WHAT TO PRODUCE: Rewrite the data below, replacing "screenshot" with "screen capture" and changing nothing else. Omit the pictures from your answer.

===

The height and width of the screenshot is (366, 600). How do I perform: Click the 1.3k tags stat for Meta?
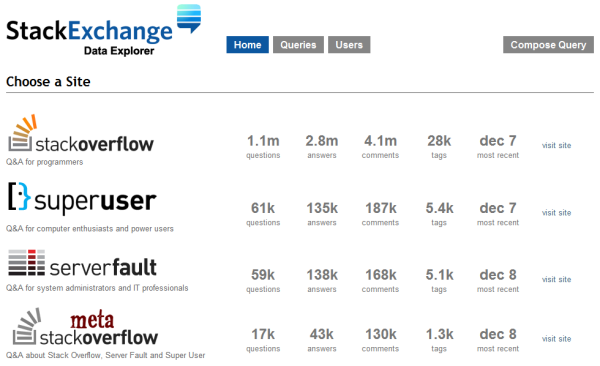(439, 340)
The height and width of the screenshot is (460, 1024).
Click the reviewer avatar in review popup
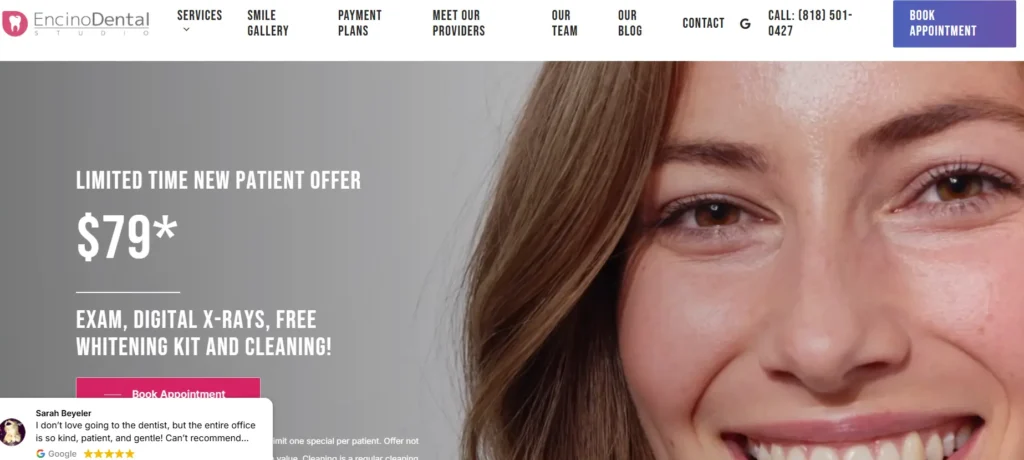(x=12, y=431)
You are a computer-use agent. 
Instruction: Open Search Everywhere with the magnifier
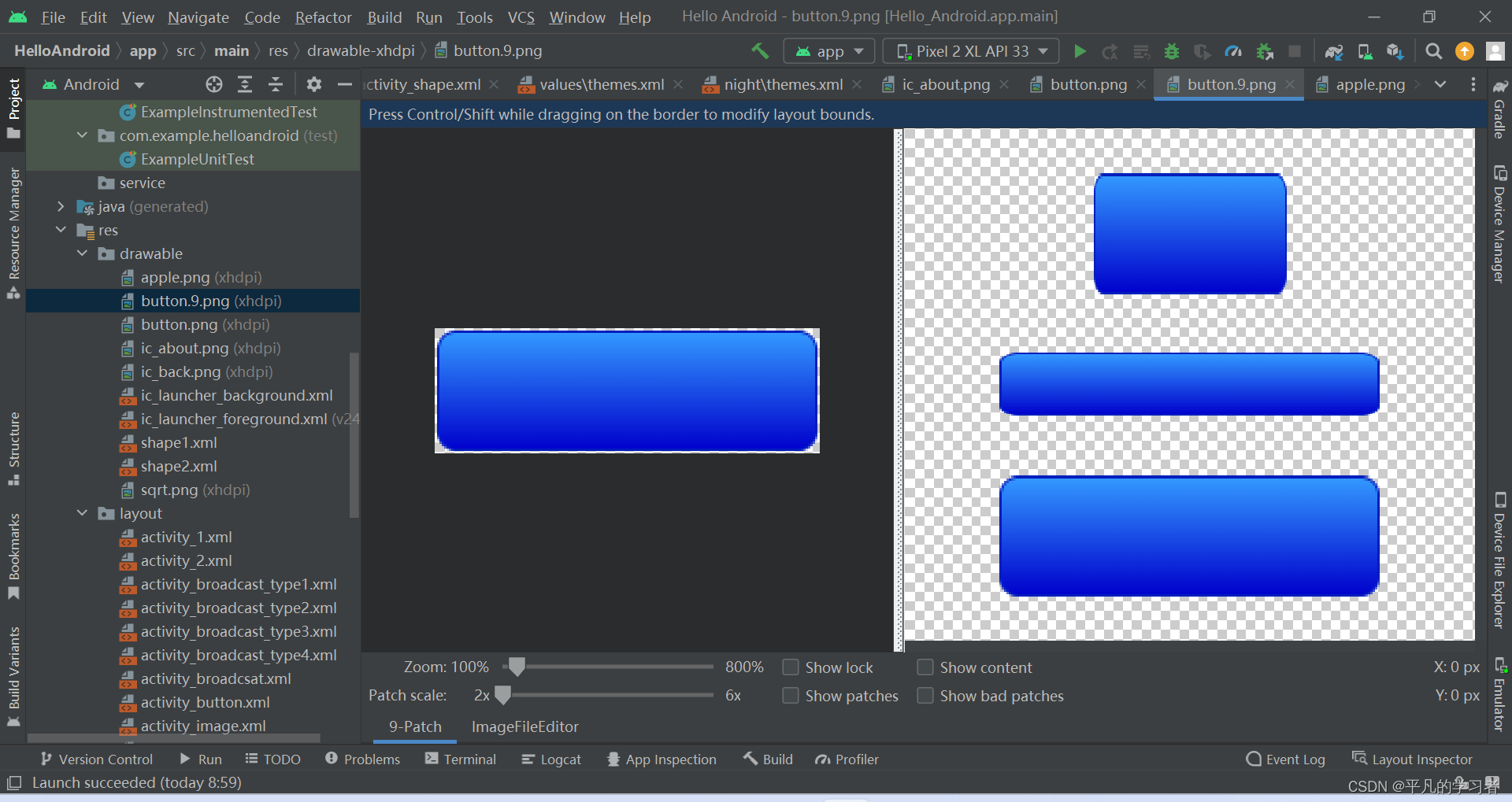(x=1433, y=50)
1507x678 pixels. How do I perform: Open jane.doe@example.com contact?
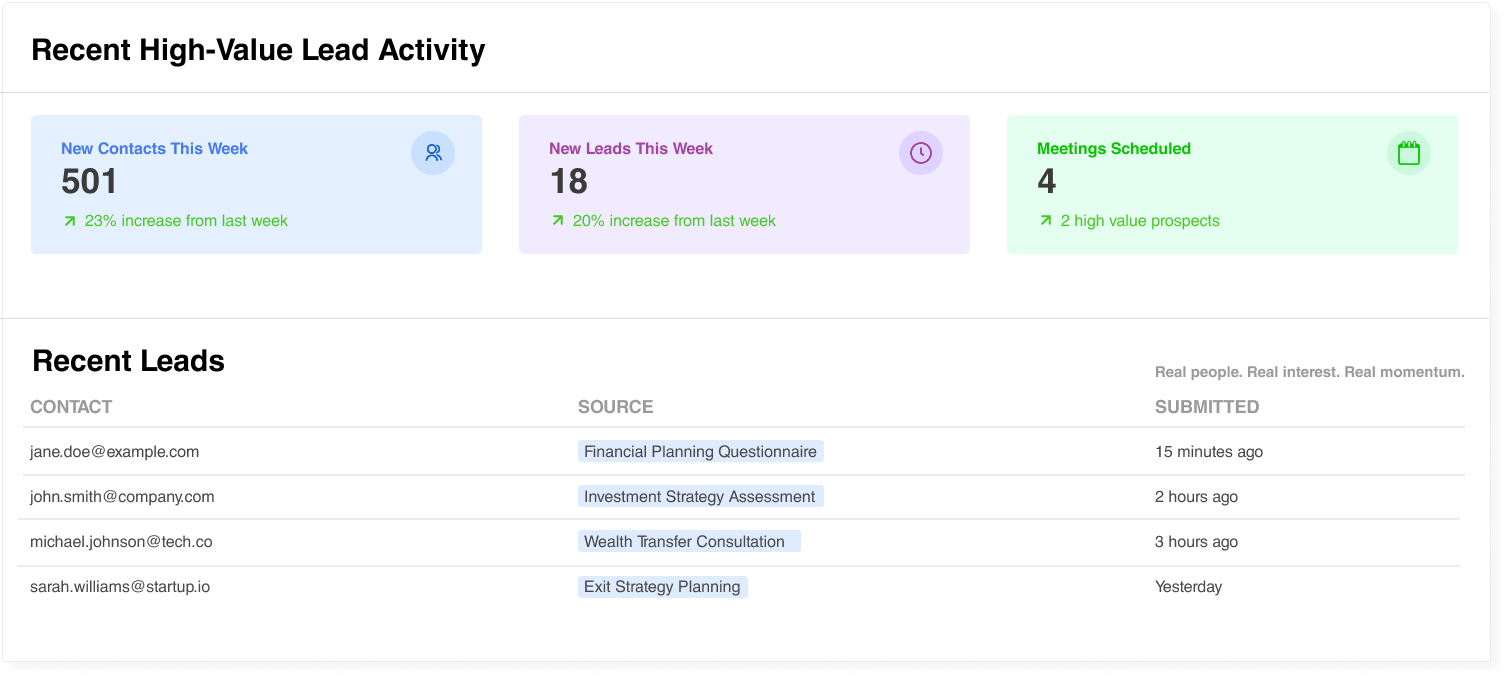114,452
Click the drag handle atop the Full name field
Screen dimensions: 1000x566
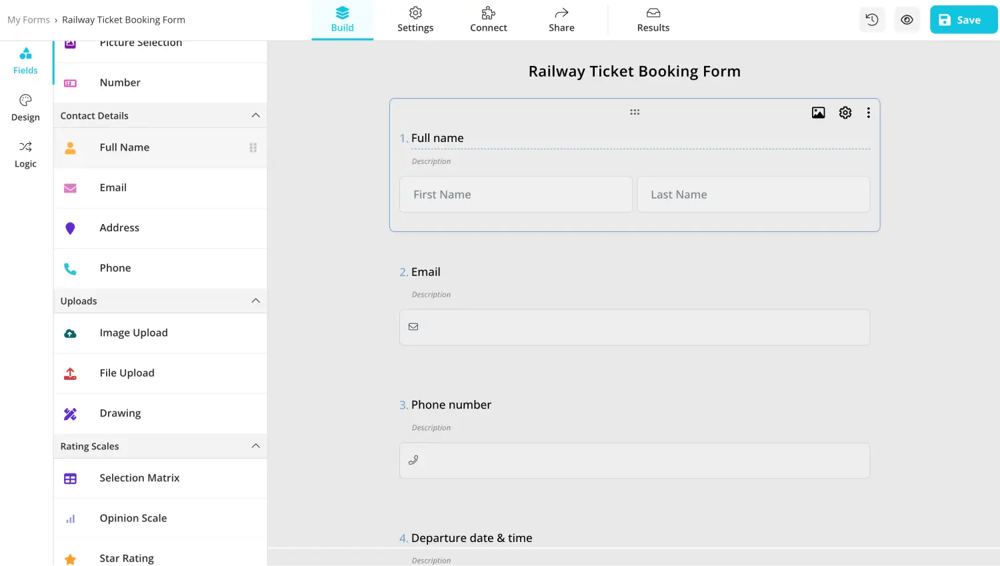pyautogui.click(x=634, y=112)
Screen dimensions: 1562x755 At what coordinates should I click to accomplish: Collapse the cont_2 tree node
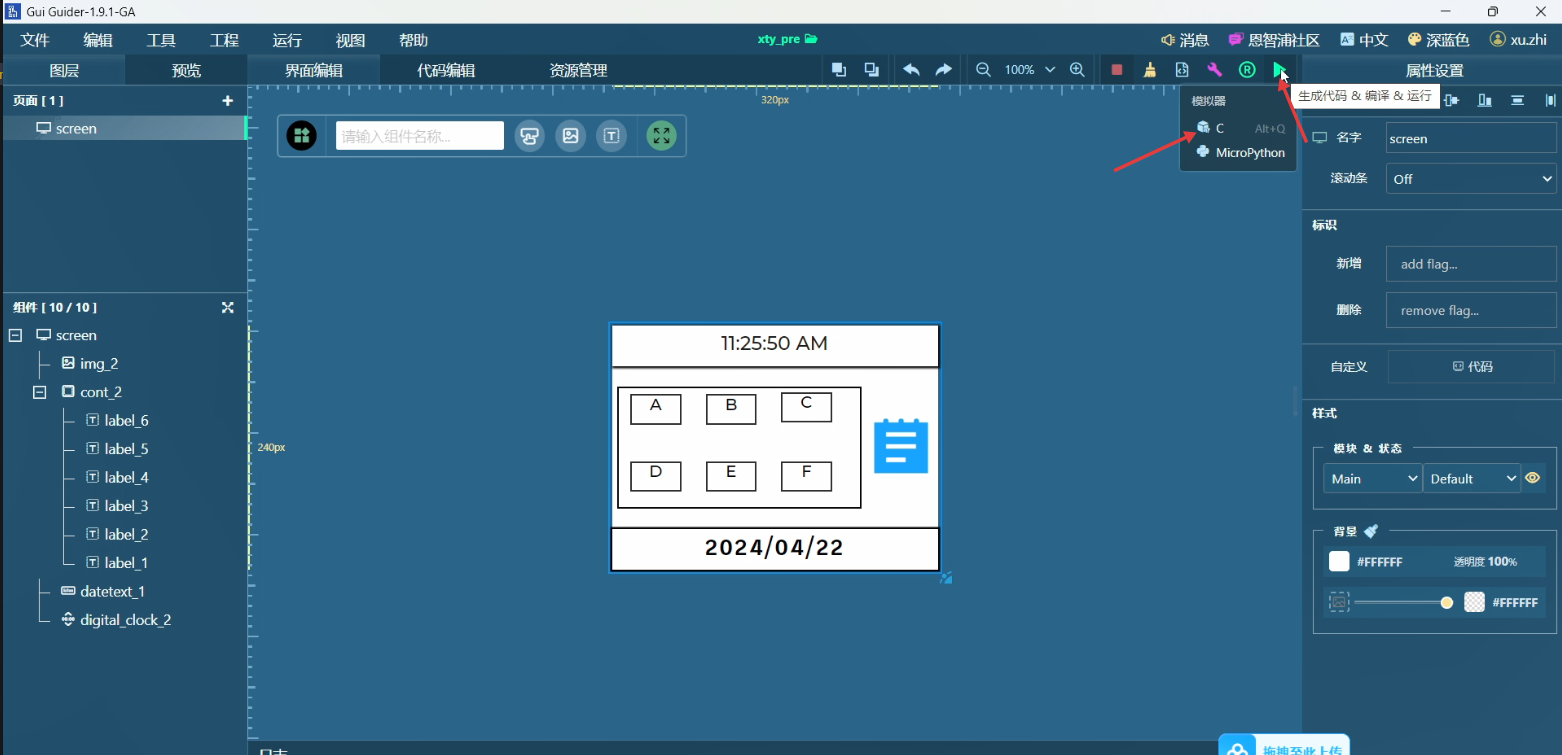tap(40, 392)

===

ANSWER TO THE PROBLEM:
The height and width of the screen capture is (366, 600). How do I perform: Click the 1.3k tags stat for Meta?
(439, 340)
The height and width of the screen capture is (460, 1024).
Click the reviewer avatar in review popup
(x=12, y=431)
You are a computer-use agent. 
Instruction: Open Search Everywhere with the magnifier
(x=1433, y=50)
1507x678 pixels. How do I perform: Open jane.doe@example.com contact?
114,452
Click the drag handle atop the Full name field
Screen dimensions: 1000x566
pyautogui.click(x=634, y=112)
Screen dimensions: 1562x755 At what coordinates should I click to accomplish: Collapse the cont_2 tree node
tap(40, 392)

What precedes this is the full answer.